The Malian soldiers who forced President Ibrahim Boubacar Keita to resign in a coup promised early Wednesday to organize new elections after their takeover was swiftly condemned by the international community.

In a statement carried overnight on state broadcaster ORTM, the mutinous soldiers who staged Tuesday’s military coup identified themselves as the National Committee for the Salvation of the People led by Colonel Major Ismael Wagué.

“With you, standing as one, we can restore this country to its former greatness,” Wagué said, announcing that borders were closed and that a curfew was going into effect from 9 p.m. to 5 a.m

The news of Keita’s departure was met with jubilation by anti-government demonstrators in the capital, Bamako, and alarm by former colonial ruler France and other allies and foreign nations.
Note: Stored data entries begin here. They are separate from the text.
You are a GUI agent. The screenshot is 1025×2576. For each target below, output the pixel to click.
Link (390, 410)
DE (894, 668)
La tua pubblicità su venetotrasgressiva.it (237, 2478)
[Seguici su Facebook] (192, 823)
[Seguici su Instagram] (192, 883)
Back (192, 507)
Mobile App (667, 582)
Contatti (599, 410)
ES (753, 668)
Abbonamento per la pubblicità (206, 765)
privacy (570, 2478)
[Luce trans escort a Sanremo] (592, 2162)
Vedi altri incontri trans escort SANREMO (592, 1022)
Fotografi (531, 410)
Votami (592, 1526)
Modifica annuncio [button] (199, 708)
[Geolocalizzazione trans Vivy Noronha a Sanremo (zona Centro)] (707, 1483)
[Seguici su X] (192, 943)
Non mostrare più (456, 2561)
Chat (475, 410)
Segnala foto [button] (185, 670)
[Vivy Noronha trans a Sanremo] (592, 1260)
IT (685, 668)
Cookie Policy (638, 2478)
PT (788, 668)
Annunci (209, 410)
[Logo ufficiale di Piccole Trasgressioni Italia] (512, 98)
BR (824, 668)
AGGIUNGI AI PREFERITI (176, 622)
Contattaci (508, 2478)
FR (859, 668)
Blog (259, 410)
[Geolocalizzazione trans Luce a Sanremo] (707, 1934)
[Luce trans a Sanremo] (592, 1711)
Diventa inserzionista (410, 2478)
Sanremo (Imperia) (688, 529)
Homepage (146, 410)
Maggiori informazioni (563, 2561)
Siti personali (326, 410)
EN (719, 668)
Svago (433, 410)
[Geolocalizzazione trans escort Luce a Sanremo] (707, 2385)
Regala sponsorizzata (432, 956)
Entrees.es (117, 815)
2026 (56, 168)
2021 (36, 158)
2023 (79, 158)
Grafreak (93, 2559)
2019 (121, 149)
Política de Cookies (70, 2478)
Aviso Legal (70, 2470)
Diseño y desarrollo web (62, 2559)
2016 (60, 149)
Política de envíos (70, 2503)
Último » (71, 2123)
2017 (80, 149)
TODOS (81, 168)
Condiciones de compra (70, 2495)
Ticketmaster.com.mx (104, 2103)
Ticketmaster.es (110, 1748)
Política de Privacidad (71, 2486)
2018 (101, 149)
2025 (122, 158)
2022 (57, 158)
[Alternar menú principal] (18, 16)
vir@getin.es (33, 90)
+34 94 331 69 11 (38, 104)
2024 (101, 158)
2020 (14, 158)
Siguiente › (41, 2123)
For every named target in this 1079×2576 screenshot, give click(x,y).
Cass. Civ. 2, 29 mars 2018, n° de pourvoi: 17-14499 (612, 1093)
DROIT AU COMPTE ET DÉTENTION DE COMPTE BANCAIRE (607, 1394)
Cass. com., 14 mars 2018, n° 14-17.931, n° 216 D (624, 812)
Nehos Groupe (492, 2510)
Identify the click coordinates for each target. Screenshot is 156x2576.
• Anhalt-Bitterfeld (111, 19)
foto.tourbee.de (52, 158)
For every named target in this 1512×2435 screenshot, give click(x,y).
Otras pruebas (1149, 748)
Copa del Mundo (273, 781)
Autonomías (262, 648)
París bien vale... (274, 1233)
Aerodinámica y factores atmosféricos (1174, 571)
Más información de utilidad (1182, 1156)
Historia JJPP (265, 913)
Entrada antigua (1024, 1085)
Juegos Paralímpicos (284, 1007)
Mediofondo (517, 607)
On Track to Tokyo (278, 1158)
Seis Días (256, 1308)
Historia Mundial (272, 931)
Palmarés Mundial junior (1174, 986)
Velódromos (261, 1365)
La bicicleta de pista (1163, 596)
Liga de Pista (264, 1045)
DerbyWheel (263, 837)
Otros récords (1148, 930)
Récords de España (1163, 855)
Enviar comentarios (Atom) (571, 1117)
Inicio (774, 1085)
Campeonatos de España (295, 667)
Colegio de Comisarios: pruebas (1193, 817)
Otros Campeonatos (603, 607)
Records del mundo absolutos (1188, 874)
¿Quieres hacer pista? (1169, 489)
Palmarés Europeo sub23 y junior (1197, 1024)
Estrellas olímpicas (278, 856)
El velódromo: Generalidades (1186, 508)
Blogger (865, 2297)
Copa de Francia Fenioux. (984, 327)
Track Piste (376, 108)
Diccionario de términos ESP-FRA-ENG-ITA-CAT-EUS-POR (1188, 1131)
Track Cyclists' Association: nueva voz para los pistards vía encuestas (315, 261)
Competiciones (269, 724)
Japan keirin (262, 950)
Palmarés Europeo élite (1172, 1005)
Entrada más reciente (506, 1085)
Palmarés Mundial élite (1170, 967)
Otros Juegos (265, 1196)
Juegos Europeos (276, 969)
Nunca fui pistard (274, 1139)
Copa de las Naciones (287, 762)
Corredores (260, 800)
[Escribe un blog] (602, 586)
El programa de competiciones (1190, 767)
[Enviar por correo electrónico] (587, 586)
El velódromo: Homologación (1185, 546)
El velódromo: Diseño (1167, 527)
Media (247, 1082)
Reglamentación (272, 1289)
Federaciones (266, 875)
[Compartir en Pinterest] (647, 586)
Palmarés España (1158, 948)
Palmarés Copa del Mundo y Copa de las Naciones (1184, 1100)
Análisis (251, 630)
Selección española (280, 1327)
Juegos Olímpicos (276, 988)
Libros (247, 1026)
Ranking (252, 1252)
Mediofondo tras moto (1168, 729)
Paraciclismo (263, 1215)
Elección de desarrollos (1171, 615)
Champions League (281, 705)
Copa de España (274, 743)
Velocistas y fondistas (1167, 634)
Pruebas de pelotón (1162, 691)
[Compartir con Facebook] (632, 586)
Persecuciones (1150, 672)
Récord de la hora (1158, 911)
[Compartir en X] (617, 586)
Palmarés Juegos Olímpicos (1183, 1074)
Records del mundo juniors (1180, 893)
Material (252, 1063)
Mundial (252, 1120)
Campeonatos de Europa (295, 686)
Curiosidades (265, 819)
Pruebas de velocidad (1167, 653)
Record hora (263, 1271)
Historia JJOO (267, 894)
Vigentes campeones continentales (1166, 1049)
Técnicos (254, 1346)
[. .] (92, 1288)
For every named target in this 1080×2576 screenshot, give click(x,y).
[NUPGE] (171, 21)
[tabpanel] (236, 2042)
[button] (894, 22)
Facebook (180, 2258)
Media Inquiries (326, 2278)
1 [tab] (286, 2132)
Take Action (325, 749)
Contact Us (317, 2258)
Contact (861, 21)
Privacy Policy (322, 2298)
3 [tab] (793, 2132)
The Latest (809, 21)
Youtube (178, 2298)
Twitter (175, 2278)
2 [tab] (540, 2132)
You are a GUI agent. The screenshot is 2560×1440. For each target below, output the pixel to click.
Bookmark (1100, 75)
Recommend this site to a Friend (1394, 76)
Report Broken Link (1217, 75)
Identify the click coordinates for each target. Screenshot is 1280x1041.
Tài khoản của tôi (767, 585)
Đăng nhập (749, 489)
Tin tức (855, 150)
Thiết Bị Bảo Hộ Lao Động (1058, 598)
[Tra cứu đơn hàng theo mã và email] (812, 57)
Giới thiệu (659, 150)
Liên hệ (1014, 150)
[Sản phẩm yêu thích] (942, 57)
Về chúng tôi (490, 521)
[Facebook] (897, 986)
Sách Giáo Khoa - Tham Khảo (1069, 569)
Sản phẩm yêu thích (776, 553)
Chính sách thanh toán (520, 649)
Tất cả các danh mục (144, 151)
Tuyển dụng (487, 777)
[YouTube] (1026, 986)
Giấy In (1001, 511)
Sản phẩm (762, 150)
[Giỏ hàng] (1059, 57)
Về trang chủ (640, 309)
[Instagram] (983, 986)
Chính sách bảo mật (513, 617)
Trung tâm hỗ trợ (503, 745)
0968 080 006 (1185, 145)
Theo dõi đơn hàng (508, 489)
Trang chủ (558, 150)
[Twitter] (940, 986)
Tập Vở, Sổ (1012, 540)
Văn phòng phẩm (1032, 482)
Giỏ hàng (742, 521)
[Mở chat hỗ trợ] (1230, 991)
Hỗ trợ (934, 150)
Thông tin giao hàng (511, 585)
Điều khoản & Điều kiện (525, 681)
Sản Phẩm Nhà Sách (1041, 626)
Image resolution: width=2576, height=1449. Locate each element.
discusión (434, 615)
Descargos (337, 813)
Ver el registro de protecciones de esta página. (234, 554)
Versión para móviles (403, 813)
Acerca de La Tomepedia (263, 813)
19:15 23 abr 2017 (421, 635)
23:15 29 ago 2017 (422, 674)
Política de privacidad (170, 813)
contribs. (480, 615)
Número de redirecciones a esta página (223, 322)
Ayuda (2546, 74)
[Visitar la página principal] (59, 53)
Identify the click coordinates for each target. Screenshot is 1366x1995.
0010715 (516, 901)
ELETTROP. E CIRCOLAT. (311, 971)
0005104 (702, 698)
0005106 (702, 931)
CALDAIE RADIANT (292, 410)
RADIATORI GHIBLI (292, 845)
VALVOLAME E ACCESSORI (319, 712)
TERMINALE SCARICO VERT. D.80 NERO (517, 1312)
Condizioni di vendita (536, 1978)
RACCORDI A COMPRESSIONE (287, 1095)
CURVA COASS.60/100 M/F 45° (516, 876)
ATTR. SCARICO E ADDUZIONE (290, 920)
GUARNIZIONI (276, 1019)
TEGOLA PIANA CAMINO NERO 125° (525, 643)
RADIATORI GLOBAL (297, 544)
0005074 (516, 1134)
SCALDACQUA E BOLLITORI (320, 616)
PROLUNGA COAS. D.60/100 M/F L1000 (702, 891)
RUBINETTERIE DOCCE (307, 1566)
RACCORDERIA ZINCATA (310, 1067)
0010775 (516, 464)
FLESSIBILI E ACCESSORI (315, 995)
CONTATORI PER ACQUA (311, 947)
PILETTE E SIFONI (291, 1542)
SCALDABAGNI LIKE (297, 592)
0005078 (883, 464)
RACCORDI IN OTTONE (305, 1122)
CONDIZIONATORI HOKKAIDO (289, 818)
The U.N. Security Council scheduled a closed meeting Wednesday August 19, 2020 afternoon to discuss the unfolding situation in Mali, where the U.N. has a 15,600-strong peacekeeping mission. Keita, who was democratically elected in a 2013 landslide and re-elected five years later, still had three years left in his term.

But his popularity had plummeted, and demonstrators began taking to the streets calling for his ouster in June.

West African regional bloc ECOWAS had sent mediators to try and negotiate a unity government but those talks fell apart when it became clear that the protesters would not accept less than Keita’s resignation.